How does resource count impact resource management maturity? #PMOT
Here is some more interesting data coming out of our in-progress Resource Management Maturity Survey. In my last blog post we focused on the cross-tabulation of an organization's overall resource management maturity level with the geographic scope of the resources being managed. We found that regardless of geographic scope (ranging from single site to global deployments) resource management maturity levels as defined in the Resource Management Maturity Model (RMMM) followed the same pattern.
The data suggested that moving beyond simple “work visibility” (Level 1) doesn’t seem to be easier to achieve if your resources are all located in a single site versus being globally deployed. And, the higher levels of resource management maturity are no more attractive or achievable when resources are consolidated or dispersed geographically.
In this post, I will look at how resource management maturity levels correlate with the number of resources being managed. Given that it would make sense to assume that resource counts would be highly correlated to whether or not resources were located in a single site, distributed across multiple sites or distributed globally, I was expecting a similar lack of substantial correlation. However, that is not exactly what was found.
As you can see in the chart above, organizations managing less than 50, 50-100 and over 500 resources all follow the same pattern with (Level 1) work visibility representing the plurality of maturity levels achieved with a subsequent fall-off in maturity levels at varying rates moving beyond Level 1.

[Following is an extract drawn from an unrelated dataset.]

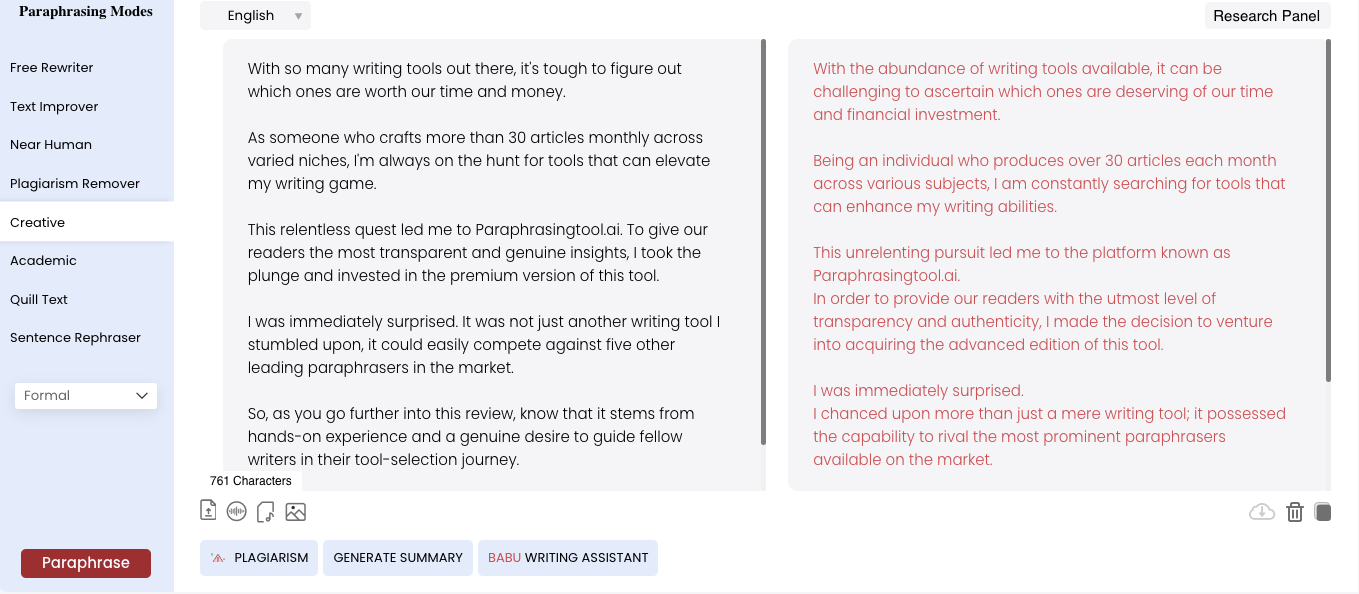This screenshot has width=1359, height=594.
Task: Click the upload document file icon
Action: pos(208,511)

However, interestingly organizations managing 101 to 500 resources (see red plot line) show increasing levels of maturity, peaking at the maturity level 3 which has been characterized in the RMMM as the maturity level “sweet spot”. It appears that there is a sweet spot not only in terms of the ideal maturity level for most organizations, but a sweet spot in terms of the number of resources managed.
How can we explain this? Well the answer may lie in the conclusions drawn from the previous post regarding the impact of geographic scope. In that analysis, I hypothesized that the drivers for achieving higher levels of maturity in global deployments maybe be counter-balanced by the complexity of achieving higher levels of maturity in a distributed environment. Inversely, in local environments the need for resource management process sophistication might not be as high for a typical single-site operation, but there is likely to be a higher success rate when there is a need to increase the maturity level of the resource management process. Thus, on average local and global resource deployments look similar in terms of their resource maturity profiles.

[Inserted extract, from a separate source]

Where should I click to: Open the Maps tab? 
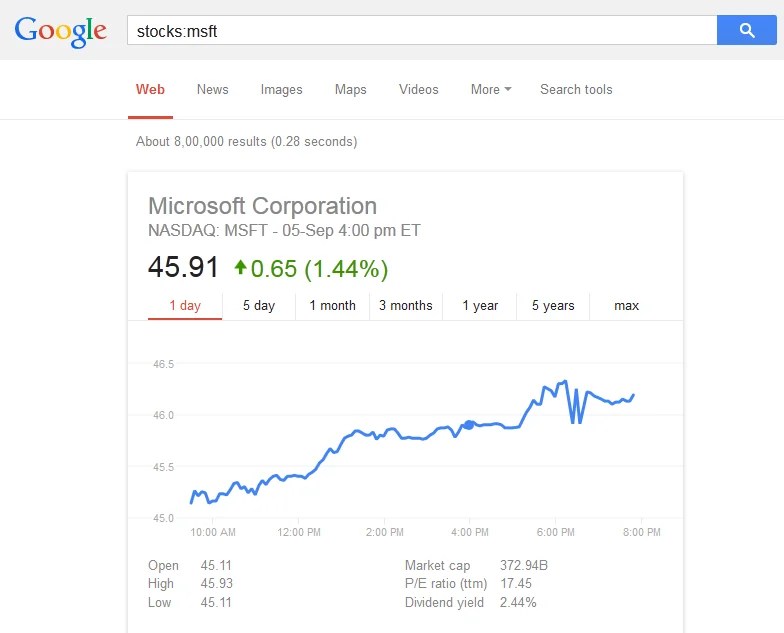[x=350, y=90]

However, this generalization masks what’s going on somewhere in the middle where there is a critical mass of need to improve resource and capacity management processes (i.e., the organization is not too small) at a scale that is not too complex (i.e., the organization is not too big).

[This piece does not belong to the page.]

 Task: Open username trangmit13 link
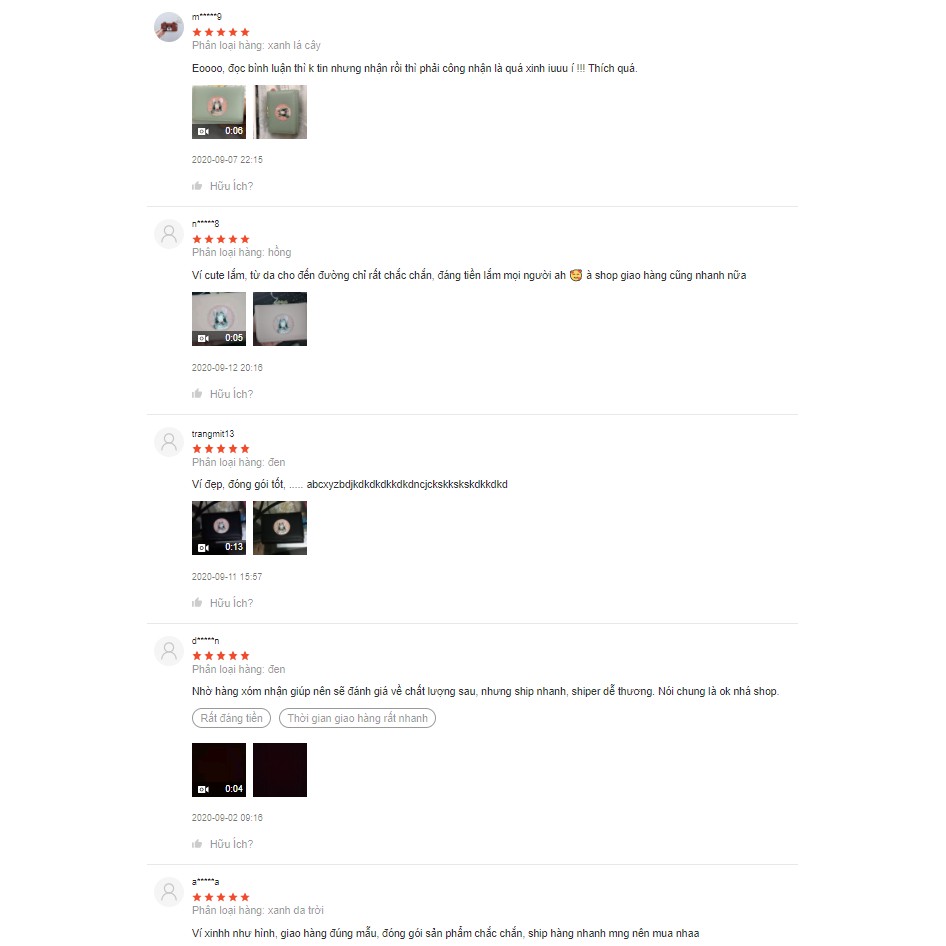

OK, so what? I think the useful conclusion here is that if you are in an organization that is managing between 100 and 500 resources, it might be important from a “peer” benchmarking perspective to know that achieving the “sweet spot” level of maturity is certainly within your grasp barring any unusual company culture factors or other company context anomalies. If you are not in this range, this data serves to set some expectations; clearly the need and value proposition of achieving the desired level resource and capacity management maturity must outweigh the risks associated with the complexity of the endeavor.